• _WORK TO BE COMPLETED_:
Reproduce the items word for word, beginning at the line that contains "has height=542, width=710." and stopping after the line that contains "Image resolution: width=932".

• _EXERCISE DATA_:
▽

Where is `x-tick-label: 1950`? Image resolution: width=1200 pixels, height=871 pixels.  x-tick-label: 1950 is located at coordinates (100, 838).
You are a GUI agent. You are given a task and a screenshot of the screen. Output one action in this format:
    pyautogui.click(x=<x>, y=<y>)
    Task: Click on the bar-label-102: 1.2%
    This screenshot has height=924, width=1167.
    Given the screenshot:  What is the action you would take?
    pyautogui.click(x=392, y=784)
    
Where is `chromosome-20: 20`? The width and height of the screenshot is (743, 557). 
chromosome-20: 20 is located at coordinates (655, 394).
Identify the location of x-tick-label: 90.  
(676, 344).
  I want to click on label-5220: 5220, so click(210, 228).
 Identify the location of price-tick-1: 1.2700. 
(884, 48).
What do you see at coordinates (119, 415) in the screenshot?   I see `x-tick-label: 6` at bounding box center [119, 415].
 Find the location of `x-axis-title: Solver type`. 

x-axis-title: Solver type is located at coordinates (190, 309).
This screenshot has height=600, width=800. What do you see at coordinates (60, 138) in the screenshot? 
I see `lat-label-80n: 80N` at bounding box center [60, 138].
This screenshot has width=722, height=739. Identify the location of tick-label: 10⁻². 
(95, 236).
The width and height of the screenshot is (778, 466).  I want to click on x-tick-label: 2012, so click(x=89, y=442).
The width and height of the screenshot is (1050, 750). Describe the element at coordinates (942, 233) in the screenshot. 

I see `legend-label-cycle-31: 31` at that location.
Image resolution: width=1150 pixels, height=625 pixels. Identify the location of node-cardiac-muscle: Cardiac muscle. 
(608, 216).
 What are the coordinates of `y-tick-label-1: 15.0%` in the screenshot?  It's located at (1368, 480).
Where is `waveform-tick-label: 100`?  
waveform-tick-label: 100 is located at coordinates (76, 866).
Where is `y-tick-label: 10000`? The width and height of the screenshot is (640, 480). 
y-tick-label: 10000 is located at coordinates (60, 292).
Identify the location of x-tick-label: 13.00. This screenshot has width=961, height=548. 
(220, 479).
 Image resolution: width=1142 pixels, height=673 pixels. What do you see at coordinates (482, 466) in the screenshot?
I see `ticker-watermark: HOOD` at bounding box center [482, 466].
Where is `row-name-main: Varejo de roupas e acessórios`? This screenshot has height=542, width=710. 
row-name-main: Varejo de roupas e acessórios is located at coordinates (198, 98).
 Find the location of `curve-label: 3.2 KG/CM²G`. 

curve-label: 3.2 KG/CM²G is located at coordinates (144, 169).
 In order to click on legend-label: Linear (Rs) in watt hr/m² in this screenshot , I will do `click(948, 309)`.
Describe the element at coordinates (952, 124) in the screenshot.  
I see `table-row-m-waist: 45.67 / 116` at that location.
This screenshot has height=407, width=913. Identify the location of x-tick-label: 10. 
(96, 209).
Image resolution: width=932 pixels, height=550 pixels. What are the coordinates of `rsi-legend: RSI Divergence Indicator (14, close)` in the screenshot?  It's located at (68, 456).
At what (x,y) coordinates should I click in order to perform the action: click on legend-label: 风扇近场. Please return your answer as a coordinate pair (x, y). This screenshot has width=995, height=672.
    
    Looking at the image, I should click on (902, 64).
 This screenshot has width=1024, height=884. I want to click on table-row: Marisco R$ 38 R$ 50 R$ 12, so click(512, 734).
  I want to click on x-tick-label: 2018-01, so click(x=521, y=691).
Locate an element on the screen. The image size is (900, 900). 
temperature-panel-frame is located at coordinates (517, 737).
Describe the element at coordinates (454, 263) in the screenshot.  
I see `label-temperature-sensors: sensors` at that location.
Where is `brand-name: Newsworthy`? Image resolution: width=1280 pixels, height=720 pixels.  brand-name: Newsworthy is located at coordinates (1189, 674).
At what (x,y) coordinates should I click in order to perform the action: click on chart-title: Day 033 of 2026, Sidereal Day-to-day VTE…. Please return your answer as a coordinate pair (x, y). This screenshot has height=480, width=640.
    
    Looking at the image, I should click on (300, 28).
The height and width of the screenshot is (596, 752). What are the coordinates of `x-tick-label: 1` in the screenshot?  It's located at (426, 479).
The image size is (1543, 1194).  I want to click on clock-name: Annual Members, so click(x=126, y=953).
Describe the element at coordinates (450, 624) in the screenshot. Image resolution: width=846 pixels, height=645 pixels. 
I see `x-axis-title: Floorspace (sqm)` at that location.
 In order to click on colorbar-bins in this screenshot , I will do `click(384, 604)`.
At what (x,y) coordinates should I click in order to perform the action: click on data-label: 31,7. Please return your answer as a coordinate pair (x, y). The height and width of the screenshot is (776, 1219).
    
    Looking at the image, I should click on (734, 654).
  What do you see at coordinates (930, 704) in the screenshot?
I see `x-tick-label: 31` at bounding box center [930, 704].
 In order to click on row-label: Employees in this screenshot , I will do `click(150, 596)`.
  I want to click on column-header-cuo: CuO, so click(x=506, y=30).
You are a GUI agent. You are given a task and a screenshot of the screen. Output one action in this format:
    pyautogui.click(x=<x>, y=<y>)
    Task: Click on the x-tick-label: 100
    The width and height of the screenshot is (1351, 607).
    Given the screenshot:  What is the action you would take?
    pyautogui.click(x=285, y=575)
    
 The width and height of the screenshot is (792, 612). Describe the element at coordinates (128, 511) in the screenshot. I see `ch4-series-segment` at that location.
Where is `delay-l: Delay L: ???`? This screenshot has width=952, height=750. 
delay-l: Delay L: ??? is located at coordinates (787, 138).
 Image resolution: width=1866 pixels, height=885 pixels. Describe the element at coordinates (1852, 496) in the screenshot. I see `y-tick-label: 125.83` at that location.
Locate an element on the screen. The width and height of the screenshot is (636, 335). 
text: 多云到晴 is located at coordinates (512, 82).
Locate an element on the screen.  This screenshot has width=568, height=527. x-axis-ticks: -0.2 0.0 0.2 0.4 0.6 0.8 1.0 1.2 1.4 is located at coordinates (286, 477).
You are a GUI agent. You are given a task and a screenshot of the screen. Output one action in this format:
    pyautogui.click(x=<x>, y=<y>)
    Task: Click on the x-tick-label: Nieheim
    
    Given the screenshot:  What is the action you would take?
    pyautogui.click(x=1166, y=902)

△

• _TASK RESULT_:
Where is `row-name-main: Varejo de roupas e acessórios`? This screenshot has height=542, width=710. 
row-name-main: Varejo de roupas e acessórios is located at coordinates (198, 98).
 Find the location of `curve-label: 3.2 KG/CM²G`. 

curve-label: 3.2 KG/CM²G is located at coordinates (144, 169).
 In order to click on legend-label: Linear (Rs) in watt hr/m² in this screenshot , I will do `click(948, 309)`.
Describe the element at coordinates (952, 124) in the screenshot.  
I see `table-row-m-waist: 45.67 / 116` at that location.
This screenshot has height=407, width=913. Identify the location of x-tick-label: 10. 
(96, 209).
Image resolution: width=932 pixels, height=550 pixels. What are the coordinates of `rsi-legend: RSI Divergence Indicator (14, close)` in the screenshot?  It's located at (68, 456).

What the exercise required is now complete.